Critics say the F.D.A.’s process for reviewing medical technology, under which medical devices have become a $75 billion-a-year industry in this country, is often too lax. More devices, they say, should get the same scrutiny applied to new drugs. While that process is not perfect, a new drug is typically studied in hundreds or even thousands of patients before the F.D.A. will approve it as safe and effective.

But under the fast-track review for most devices, a product’s effectiveness is never directly established. Regulators simply determine if the device does what its maker says it does — in MammoSite’s case, that it delivers radiation — and whether it poses any undue safety risks.

“Nobody is looking to see whether they help patients,” said Diane C. Robertson, an executive with the ECRI Institute, a nonprofit group in Plymouth Meeting, Pa., that evaluates new devices for insurers and hospitals. “We’re never going to wisely allocate resources in health care unless we start to focus on what’s best for patients.”

In response to a Congressional request to study the effectiveness of the F.D.A.’s device-review process, the nonpartisan Government Accountability Office is expected to release a report next month.

Critics say that when the F.D.A. clears a device, the public may wrongly assume that the government has proof it is medically effective. F.D.A. approval has been “widely misinterpreted,” said Dr. Jay R. Harris, the chairman of radiation oncology at the Dana-Farber Cancer Institute and Brigham and Women’s Hospital in Boston.

Differing Opinions

Dr.

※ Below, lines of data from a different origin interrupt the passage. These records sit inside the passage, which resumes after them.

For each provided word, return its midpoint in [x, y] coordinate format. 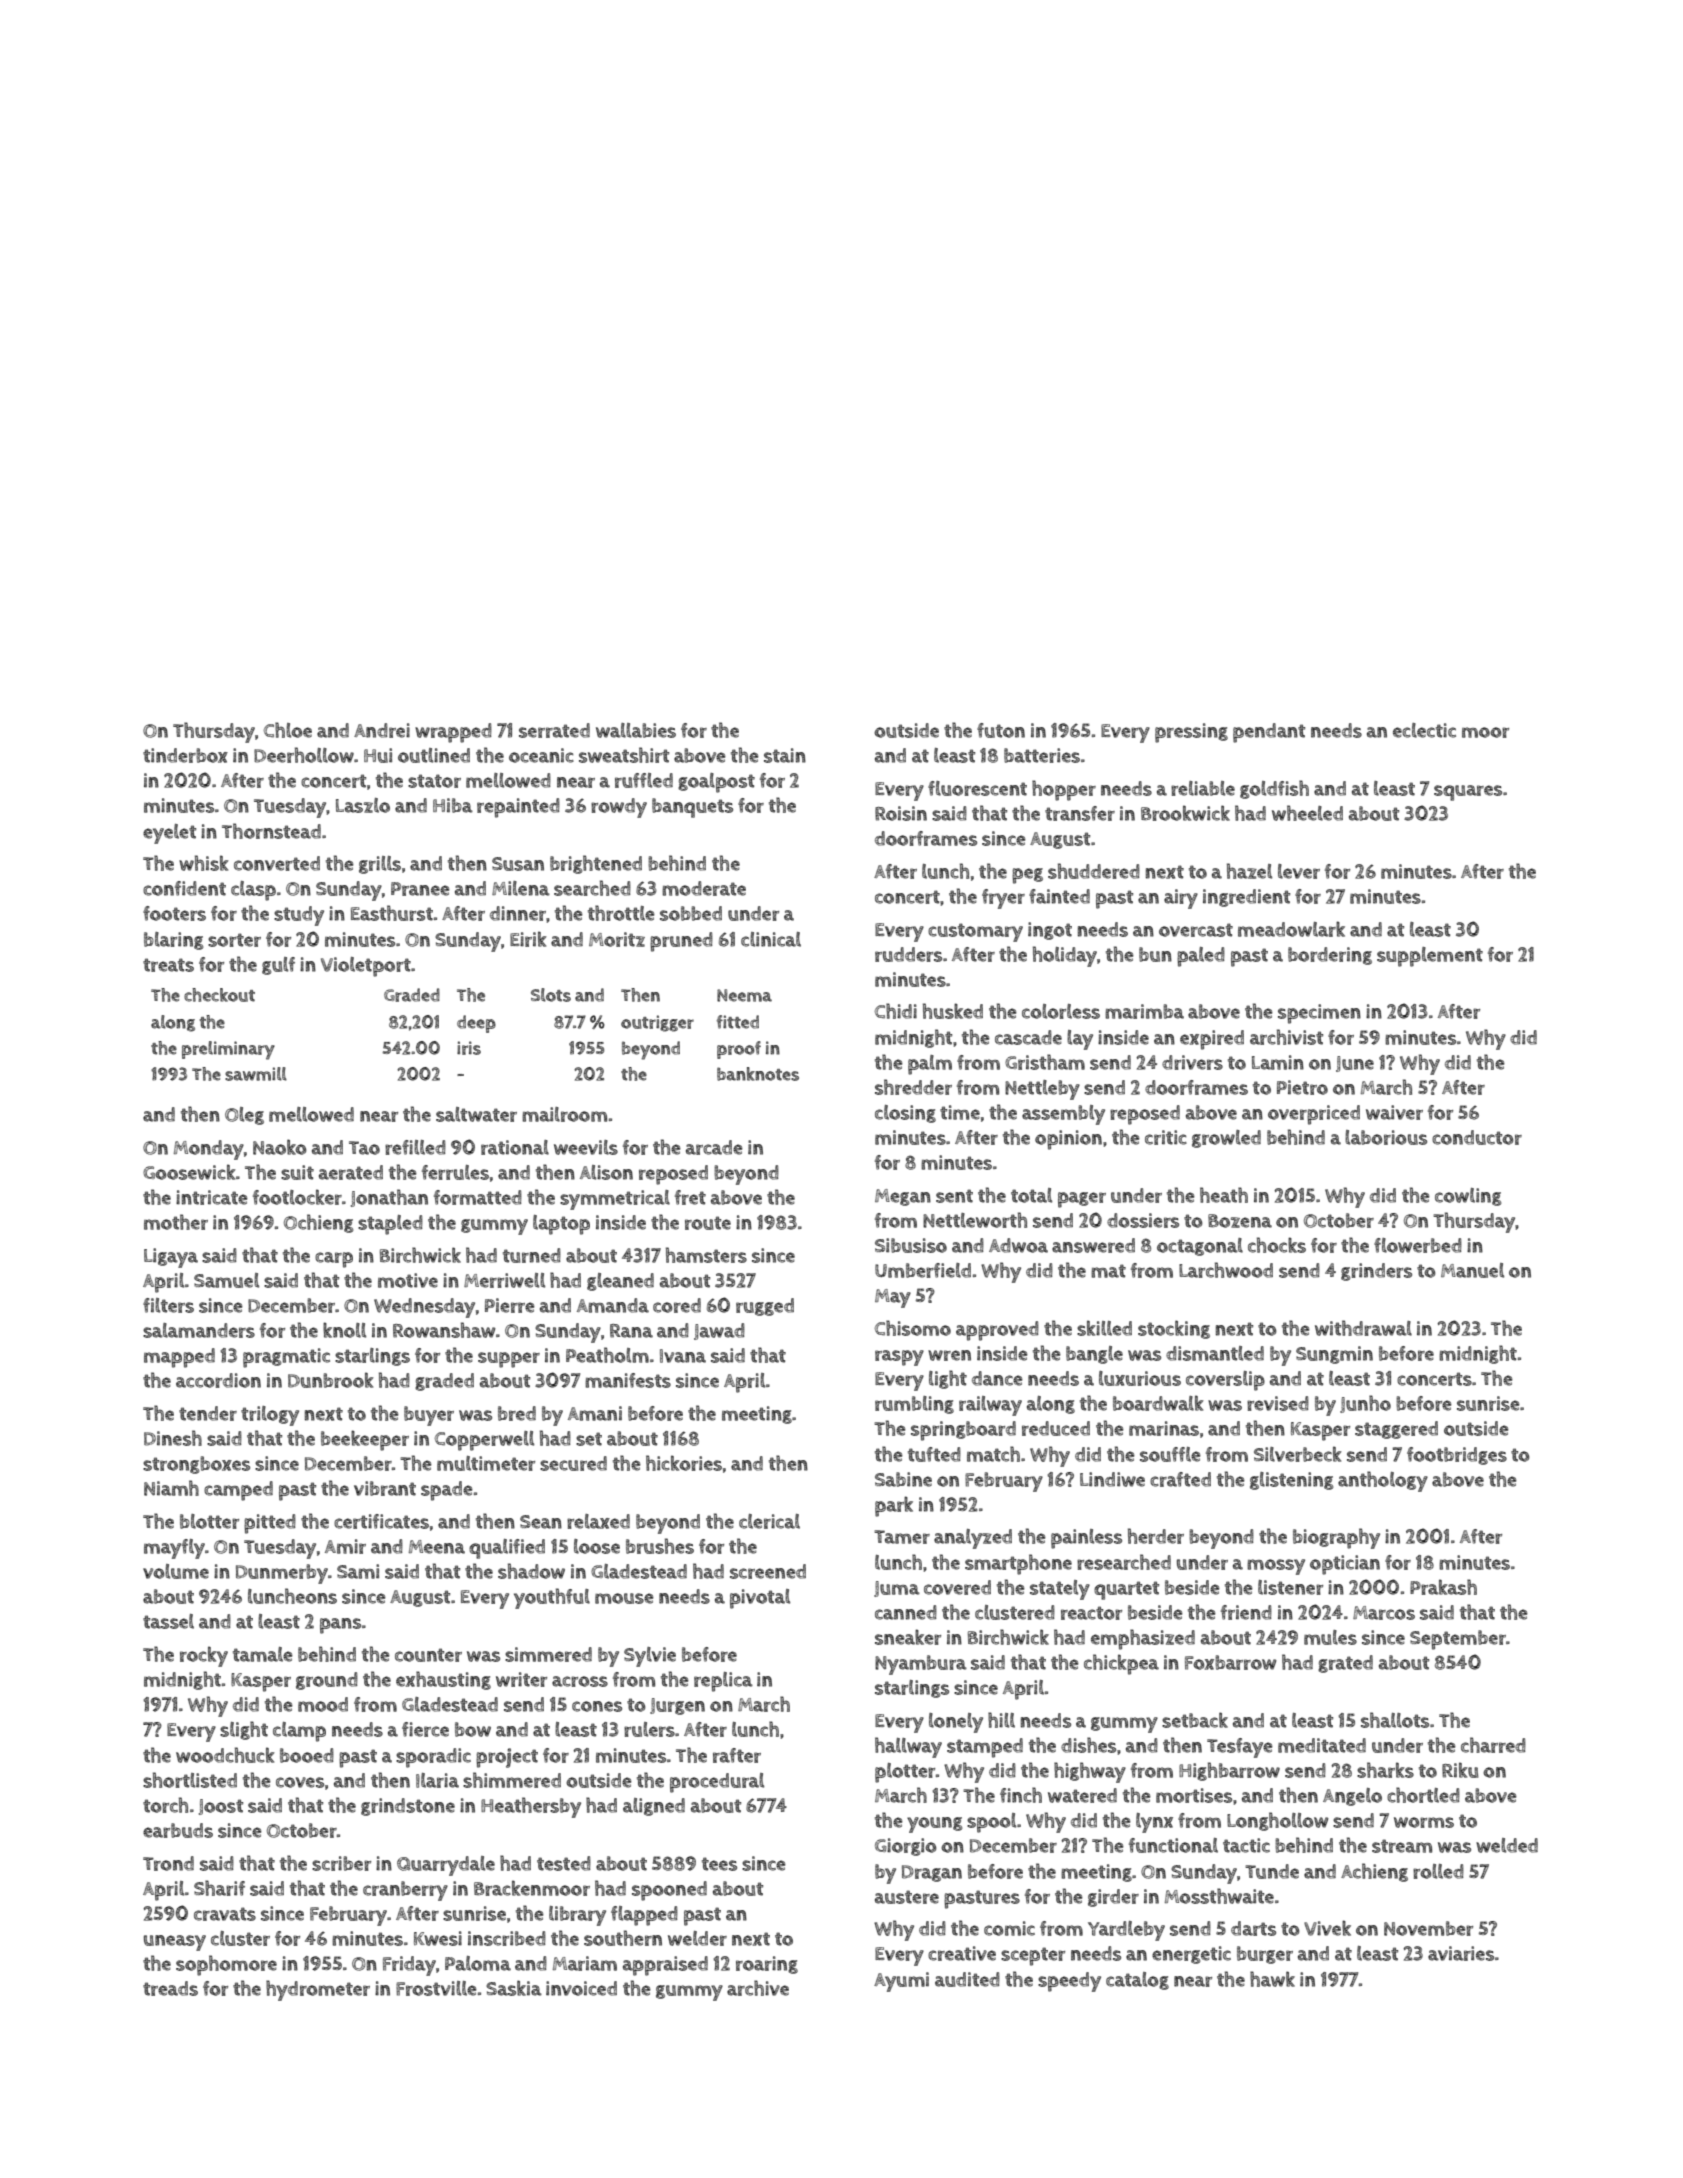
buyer [429, 1416]
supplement [1430, 957]
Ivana [683, 1356]
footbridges [1457, 1456]
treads [170, 1988]
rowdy [619, 808]
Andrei [382, 730]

Dennis R. Hill, the doctor who originally saw Ms. Medlock, scoffs at the notion that MammoSite is in any way experimental. “It is a proven method,” he said. He said the oncologist who told Ms. Medlock it was experimental was skeptical because she provides only traditional radiation.

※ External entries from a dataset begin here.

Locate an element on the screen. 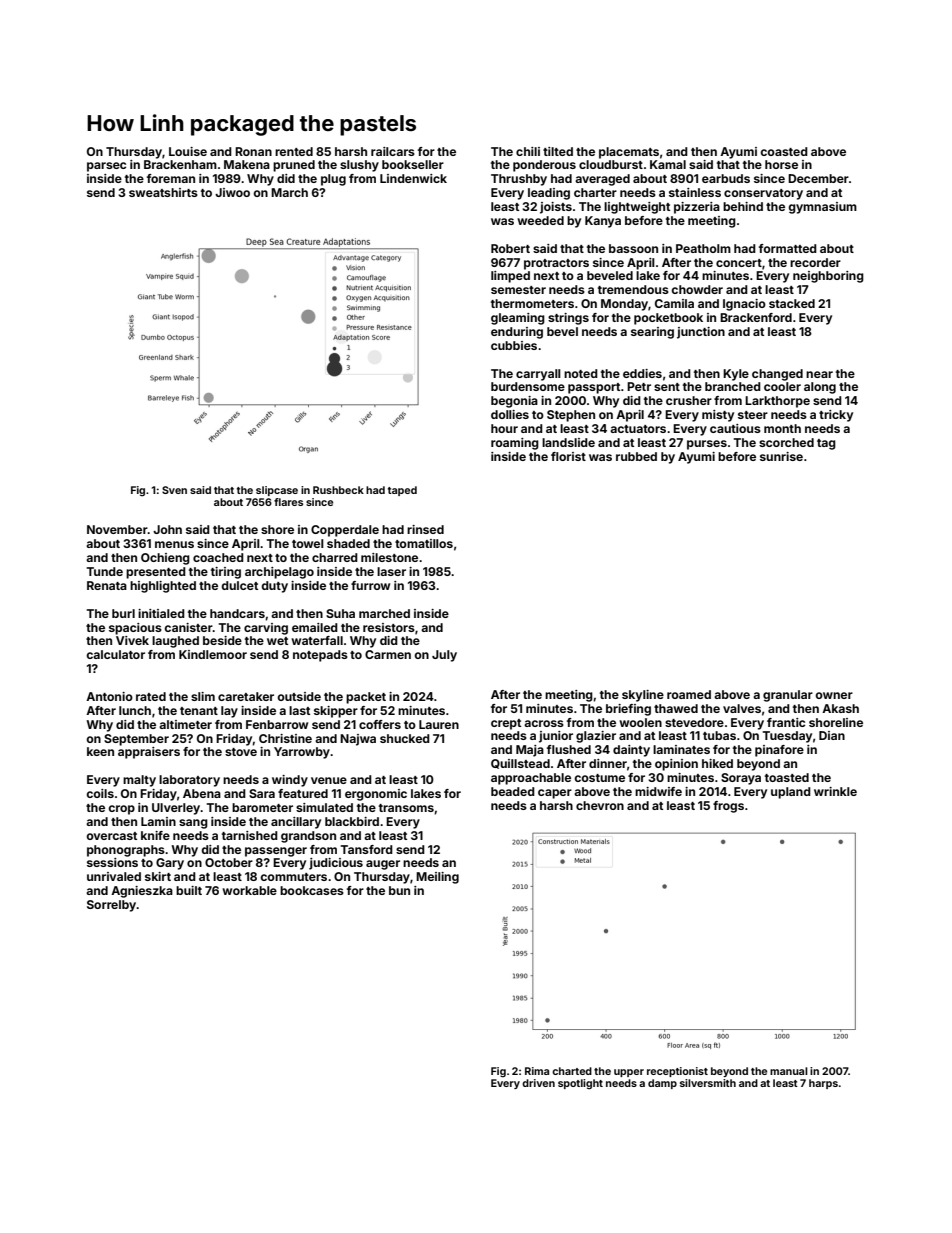 This screenshot has width=952, height=1233. packet is located at coordinates (366, 698).
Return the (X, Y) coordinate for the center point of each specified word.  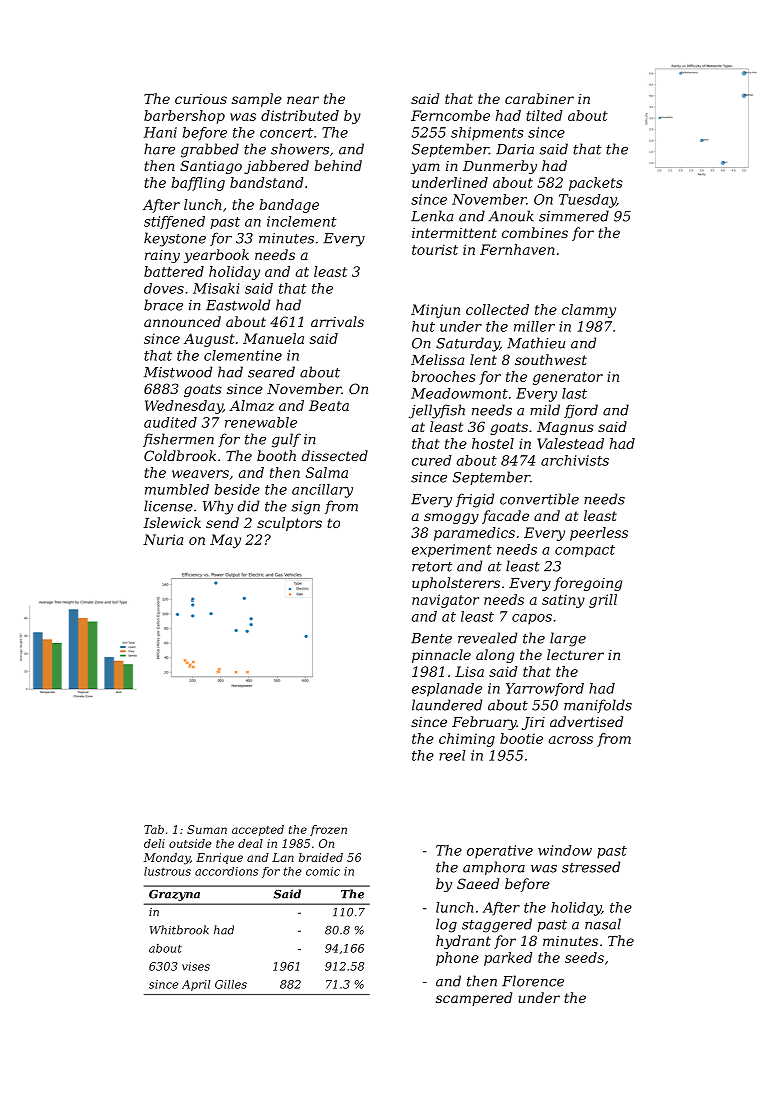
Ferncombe (450, 115)
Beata (329, 405)
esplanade (447, 690)
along (495, 656)
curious (201, 99)
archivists (575, 460)
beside (237, 489)
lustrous (167, 871)
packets (596, 184)
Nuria (163, 539)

But the oncologist in question, Dr. Uhl, says she has performed many radioactive-seed treatments but wants to make sure patients are fully informed about the range of options.

Of the 250,000 women in this country who are found to have breast cancer each year, around 200,000 are candidates for radiation treatment if they choose to undergo a lumpectomy or partial removal of a breast. Most still get conventional radiation.

MammoSite proponents say that is because most doctors simply recommend the treatments they know best. “There is a natural bias for radiation oncologists to do what they have been doing,” said David Harding, an executive at Hologic Inc., the company in Bedford, Mass., that markets MammoSite.

Many prominent specialists, though, say the gold standard remains conventional radiation, for which breast cancer local recurrence rates are 3 percent or less at five years. Success in preventing cancer recurrence is measured in long intervals of 5 or 10 years or more, and there has been little long-term study of MammoSite.

Even a radiation oncologist who is a leading proponent of the MammoSite treatment, Dr. Frank A. Vicini, wants to know how it compares with traditional radiation. He is directing a national study of MammoSite’s effectiveness, but he cautions that it could take decades to conclude whether it should be used in lieu of conventional radiation.